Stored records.

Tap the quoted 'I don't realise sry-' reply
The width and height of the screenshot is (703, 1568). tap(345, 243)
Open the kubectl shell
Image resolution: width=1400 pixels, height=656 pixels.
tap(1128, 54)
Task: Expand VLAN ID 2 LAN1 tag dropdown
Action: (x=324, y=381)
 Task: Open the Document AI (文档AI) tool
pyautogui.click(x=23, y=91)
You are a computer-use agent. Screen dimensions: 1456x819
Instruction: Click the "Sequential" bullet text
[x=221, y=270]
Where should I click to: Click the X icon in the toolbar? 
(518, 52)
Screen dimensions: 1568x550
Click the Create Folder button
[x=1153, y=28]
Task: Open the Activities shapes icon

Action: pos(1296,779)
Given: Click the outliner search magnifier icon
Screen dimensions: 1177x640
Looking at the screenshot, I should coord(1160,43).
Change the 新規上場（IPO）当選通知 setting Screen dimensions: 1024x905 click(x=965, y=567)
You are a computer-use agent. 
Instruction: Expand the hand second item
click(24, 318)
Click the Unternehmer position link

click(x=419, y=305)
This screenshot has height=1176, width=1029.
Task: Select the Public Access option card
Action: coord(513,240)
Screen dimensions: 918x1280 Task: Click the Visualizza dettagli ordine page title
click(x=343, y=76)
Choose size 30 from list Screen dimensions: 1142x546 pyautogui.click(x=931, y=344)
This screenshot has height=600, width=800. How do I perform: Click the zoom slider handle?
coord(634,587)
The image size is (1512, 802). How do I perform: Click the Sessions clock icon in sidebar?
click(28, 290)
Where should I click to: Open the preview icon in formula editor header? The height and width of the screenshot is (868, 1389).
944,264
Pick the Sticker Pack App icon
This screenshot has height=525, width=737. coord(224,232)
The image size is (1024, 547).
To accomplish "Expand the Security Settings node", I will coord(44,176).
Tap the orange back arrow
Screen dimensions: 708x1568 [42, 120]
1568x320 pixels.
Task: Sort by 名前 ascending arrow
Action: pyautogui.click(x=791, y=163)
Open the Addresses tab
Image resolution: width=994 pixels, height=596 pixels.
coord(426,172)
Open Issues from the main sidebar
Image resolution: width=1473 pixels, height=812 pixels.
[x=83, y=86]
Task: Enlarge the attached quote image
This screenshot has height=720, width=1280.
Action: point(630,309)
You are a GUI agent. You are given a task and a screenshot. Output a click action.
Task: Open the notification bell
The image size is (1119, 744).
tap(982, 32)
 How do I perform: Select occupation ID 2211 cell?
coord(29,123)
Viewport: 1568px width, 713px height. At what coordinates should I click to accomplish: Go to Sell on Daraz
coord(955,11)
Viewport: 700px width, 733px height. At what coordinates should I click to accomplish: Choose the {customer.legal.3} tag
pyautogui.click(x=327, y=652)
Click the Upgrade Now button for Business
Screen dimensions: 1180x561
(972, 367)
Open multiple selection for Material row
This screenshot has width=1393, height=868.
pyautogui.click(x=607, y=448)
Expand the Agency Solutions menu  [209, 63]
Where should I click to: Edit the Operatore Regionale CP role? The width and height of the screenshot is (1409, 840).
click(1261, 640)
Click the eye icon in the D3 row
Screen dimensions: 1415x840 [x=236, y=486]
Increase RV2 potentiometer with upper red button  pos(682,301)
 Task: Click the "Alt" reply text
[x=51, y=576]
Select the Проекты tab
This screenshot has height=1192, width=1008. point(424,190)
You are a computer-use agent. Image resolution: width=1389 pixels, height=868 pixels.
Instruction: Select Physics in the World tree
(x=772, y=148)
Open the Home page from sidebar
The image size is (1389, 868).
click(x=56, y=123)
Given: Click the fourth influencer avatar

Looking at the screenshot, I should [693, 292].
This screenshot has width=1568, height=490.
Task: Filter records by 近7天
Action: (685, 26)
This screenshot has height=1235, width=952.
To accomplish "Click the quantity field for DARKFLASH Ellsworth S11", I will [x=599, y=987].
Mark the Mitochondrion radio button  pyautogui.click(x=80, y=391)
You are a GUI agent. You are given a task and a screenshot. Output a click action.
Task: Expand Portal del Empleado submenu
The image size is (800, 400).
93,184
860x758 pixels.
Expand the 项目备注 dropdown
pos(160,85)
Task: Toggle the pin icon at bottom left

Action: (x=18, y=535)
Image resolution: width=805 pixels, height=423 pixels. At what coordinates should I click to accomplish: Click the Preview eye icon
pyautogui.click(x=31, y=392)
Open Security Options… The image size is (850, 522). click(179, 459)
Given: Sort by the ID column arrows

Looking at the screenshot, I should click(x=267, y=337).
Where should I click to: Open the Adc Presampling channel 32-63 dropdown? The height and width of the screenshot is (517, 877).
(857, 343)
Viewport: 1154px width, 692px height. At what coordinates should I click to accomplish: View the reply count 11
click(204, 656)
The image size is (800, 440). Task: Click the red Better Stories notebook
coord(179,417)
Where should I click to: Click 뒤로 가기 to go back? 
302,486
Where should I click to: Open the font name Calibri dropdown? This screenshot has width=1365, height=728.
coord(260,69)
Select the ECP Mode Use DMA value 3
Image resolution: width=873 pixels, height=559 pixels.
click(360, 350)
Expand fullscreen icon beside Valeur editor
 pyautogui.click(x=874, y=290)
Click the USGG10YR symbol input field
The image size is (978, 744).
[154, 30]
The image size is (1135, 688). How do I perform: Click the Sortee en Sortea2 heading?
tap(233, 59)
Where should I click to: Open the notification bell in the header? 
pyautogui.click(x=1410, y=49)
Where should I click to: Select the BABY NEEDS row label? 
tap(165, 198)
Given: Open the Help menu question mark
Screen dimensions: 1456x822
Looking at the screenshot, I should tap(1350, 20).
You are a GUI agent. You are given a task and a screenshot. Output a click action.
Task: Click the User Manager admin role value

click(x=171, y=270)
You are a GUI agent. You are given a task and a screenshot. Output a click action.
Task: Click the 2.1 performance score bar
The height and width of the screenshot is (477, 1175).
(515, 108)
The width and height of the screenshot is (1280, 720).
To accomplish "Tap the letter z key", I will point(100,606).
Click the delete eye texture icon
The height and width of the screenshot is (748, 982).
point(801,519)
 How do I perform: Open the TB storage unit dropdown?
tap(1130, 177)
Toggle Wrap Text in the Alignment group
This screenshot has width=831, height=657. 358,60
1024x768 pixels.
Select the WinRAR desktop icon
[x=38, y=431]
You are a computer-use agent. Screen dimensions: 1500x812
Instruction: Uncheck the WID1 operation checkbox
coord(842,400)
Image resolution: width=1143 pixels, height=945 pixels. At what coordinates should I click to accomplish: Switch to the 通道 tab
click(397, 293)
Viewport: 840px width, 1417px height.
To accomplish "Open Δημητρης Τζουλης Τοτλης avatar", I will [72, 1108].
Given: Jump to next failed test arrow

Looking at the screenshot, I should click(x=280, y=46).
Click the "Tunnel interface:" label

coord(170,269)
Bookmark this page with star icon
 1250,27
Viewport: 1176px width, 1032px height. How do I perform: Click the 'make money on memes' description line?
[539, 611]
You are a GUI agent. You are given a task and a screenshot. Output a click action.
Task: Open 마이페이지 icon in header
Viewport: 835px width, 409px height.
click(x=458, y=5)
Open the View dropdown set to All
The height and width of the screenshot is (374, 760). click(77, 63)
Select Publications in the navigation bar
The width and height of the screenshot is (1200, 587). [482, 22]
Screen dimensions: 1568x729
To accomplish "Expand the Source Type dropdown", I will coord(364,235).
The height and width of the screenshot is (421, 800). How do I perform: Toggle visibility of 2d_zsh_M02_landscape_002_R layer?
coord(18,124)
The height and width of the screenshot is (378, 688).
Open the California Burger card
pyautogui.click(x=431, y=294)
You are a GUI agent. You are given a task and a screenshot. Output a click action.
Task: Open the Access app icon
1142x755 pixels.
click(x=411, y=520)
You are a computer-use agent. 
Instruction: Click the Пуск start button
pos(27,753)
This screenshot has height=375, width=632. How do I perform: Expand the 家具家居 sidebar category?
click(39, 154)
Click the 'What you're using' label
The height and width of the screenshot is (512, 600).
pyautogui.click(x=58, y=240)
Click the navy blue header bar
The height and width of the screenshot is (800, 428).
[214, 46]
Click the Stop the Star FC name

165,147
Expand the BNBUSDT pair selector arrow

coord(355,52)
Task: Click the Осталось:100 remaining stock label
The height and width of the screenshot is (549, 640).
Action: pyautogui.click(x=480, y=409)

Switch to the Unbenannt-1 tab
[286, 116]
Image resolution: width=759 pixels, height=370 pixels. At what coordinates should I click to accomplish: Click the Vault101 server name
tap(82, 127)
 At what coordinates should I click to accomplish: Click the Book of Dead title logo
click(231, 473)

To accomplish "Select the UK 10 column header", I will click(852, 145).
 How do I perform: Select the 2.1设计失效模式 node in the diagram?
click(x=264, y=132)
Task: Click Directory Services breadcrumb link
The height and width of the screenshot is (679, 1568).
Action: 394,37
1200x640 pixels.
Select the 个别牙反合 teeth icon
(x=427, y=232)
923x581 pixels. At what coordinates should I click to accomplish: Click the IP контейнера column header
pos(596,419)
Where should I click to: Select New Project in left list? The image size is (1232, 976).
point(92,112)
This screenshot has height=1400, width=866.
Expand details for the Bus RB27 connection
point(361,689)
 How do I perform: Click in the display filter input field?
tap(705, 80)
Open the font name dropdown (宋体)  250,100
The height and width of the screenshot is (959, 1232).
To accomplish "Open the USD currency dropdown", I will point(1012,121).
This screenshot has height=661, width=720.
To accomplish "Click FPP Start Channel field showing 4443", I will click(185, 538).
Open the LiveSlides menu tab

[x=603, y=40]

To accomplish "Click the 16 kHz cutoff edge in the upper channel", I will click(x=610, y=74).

INSTRUCTIONS FOR THE TASK. What is needed is the number of lines in the entries that contain the word "upper", written alone.

COMPLETED TASK. 2